La deuxième partie concerne la santé mentale, c’est la partie qui consiste en mon activité principale : nous sommes enfermés dans une station, livrés à nous même, avec des ressources en énergie, en eau et en nourriture rationnées, loin de nos proches, sans moyen de communication avec eux. Psychologiquement, on peut vite être très affectés par ce contexte. Il est important d’installer une routine et de mettre en place des activités qui peuvent nous remotiver, nous faire nous sentir mieux : sport, méditation, activités de cohésion, jeux de détente. C’est aussi à cela que sert le planning créé par le commandant. De plus, un bon HSO selon moi doit être attentif aux autres et aux signes de baisse de moral. C’est un contexte déstabilisant, il est normal que certains aient des moments de faiblesse, c’est dans ces moments que le HSO doit être disponible.
Enfin, la dernière partie concerne la sécurité, qui est la priorité numéro 1 à la MDRS, avant la simulation. Cette partie est assurée en collaboration avec d’autres membres, dont l’ingénieur de bord, et le commandant. Je dirai qu’il s’agit de l’élaboration et de l’application des protocoles qui nous empêchent d’être en danger. Par exemple, la vérification régulière des alarmes, du niveau d’eau, et du niveau d’énergie, qui sont réalisés par François notre ingénieur de bord. Les protocoles les plus importants sont ceux qui définissent notre notion du danger. Ceux-là sont en partie réglementés par la MDRS, mais il nous faut aussi faire des choix : Si un membre d’équipage perd son micro lors d’une EVA, que fait-on ? C’est le genre de question qu’il faut se poser, ensemble, et dont les réponses deviendront indiscutables lors de la mission.
- Super, ça me paraît très clair ! Et plus personnellement, pourquoi as-tu voulu être la HSO de cet équipage ?
- J’avais demandé à être HSO pour plusieurs raisons. D’abord, j’ai un diplôme de secouriste et ma formation m’a appris à développer des réflexes pour réagir en cas d’urgence : malaise, arrêt cardiaque, hémorragie, brûlures...
Ensuite, c’est parce qu’en pratiquant le handball pendant plusieurs années, j’ai connu et été témoin de blessures qui peuvent être typiques de blessures en EVA : entorses, foulures, ou même fracture aux poignets, aux chevilles, aux bras… Avec l’expérience, je peux souvent connaître la « gravité » de la blessure, et dans les cas les moins graves, je pense pouvoir soigner ou apaiser les douleurs si besoin.
Enfin, je pense que la raison principale pour laquelle j’ai demandé à être HSO, c’est l’aspect humain de ce rôle. Je pense être quelqu’un d’extravertie, qui aime les gens. J’ai l’impression de prêter attention à eux, d’être plutôt quelqu’un de sensible et compréhensive. De plus, je me sens proche de tous les membres de l’équipage, il est d’autant plus facile pour moi d’être à leur écoute. Je crois que transformer le fait de faire attention aux autres en une responsabilité fait assez sens avec ma personnalité.

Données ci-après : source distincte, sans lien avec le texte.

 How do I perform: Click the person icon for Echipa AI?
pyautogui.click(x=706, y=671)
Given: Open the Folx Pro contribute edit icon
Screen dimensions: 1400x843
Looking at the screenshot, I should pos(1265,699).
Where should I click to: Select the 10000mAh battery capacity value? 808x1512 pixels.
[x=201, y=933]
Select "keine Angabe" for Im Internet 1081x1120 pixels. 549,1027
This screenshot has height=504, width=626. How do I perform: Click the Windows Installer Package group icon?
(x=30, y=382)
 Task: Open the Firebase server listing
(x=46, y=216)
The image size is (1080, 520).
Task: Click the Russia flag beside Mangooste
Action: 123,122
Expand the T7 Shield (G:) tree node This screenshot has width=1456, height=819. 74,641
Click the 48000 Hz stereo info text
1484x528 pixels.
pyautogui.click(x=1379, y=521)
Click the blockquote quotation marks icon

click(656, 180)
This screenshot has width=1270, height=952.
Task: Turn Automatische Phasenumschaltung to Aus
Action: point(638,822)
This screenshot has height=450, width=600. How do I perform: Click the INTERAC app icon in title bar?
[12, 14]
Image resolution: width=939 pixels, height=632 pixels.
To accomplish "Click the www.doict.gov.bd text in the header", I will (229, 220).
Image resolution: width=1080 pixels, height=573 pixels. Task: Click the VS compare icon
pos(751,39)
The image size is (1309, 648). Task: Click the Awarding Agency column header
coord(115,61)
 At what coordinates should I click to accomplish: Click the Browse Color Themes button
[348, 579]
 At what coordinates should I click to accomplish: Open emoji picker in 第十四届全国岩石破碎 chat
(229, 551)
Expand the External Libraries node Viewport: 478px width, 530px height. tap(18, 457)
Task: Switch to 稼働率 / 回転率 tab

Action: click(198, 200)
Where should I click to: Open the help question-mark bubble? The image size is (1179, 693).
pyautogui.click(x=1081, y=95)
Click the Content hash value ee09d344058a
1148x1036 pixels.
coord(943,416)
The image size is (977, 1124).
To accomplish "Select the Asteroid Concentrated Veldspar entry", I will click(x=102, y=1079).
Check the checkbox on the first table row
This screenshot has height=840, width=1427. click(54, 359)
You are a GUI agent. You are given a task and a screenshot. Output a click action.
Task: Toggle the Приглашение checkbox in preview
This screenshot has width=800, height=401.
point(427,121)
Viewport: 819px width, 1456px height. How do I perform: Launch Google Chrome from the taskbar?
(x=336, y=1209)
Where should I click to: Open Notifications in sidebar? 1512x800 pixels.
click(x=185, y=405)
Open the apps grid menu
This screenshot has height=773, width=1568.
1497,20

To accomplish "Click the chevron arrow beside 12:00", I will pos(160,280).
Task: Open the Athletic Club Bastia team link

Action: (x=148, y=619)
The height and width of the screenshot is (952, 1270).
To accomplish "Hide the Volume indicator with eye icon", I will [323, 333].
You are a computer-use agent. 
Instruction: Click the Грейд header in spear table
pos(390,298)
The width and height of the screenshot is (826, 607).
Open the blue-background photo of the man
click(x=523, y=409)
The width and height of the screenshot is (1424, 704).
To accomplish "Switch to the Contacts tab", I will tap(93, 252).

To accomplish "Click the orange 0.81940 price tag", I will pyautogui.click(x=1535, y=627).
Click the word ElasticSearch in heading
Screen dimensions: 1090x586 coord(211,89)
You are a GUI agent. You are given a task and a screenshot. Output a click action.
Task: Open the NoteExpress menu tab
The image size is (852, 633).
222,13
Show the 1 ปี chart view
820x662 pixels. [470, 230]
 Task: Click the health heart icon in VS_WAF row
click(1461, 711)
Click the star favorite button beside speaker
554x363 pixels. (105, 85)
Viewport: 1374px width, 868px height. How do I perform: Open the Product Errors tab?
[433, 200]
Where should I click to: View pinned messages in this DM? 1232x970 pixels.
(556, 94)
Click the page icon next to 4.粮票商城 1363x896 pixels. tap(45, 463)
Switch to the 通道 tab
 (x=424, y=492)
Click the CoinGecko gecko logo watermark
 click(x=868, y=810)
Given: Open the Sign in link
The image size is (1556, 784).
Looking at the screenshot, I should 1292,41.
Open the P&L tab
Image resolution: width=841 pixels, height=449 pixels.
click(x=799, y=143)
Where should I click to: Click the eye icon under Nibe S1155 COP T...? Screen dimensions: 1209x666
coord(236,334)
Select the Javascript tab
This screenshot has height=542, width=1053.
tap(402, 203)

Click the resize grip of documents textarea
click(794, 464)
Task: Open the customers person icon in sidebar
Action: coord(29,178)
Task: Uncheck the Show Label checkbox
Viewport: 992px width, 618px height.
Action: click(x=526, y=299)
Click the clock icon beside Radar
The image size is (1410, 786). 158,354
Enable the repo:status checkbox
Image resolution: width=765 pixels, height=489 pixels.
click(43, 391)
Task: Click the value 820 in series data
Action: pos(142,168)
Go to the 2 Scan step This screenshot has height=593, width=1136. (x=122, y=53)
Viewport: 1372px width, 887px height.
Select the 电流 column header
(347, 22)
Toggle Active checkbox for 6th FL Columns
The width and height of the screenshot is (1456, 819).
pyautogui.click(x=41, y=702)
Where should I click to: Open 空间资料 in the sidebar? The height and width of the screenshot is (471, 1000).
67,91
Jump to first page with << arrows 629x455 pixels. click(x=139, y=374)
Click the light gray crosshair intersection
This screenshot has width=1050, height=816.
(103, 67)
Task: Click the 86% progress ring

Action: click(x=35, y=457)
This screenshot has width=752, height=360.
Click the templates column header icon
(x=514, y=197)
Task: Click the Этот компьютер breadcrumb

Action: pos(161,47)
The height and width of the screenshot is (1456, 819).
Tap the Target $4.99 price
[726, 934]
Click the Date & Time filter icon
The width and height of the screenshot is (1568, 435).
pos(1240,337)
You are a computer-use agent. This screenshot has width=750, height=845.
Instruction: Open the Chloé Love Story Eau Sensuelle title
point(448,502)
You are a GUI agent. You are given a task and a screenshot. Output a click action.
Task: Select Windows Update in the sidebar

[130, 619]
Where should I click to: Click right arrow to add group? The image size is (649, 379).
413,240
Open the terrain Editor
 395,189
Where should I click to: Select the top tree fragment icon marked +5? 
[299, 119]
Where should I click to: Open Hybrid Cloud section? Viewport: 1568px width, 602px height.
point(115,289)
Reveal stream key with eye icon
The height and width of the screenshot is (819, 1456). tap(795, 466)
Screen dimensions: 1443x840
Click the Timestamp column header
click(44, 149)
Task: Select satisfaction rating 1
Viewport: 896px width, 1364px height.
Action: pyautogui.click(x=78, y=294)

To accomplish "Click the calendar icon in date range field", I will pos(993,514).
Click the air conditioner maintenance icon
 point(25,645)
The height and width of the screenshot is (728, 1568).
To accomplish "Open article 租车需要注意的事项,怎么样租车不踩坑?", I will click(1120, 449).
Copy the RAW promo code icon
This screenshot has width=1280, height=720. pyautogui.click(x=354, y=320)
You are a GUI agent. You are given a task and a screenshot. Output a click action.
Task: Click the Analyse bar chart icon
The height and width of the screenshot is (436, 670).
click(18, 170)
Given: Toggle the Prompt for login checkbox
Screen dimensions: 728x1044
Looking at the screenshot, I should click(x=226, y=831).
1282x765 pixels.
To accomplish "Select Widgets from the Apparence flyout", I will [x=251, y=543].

- Je trouve également que ce rôle te va parfaitement bien ! On arrive déjà à la dernière question Julie ! Je me demandais quelle était, pour l’instant, ta partie préférée du rôle de HSO ?
- Je te l’ai dit, mon activité principale, ce sont les activités du planning mise en place pour notre bien-être émotionnel. J’aime beaucoup les séances de sport, c’est un bon moment qui permet de bien se réveiller, et c’est en plus agréable de se dépenser lorsqu’on est confinés. J’aime bien les séances de médiation également, je sens qu’elles font effet sur moi, et je dois dire que mes équipiers sont adorables et jouent vraiment le jeu ce qui est plaisant. Mais ce que je préfère, ce sont les activités de cohésion. Ce sont des vrais moments de détente, chaleureux, et j’aime à croire que l’équipage en sort plus soudé à chaque fois ! Et pour être tout à fait honnête, je tire une certaine satisfaction de vos retours positifs sur ces activités.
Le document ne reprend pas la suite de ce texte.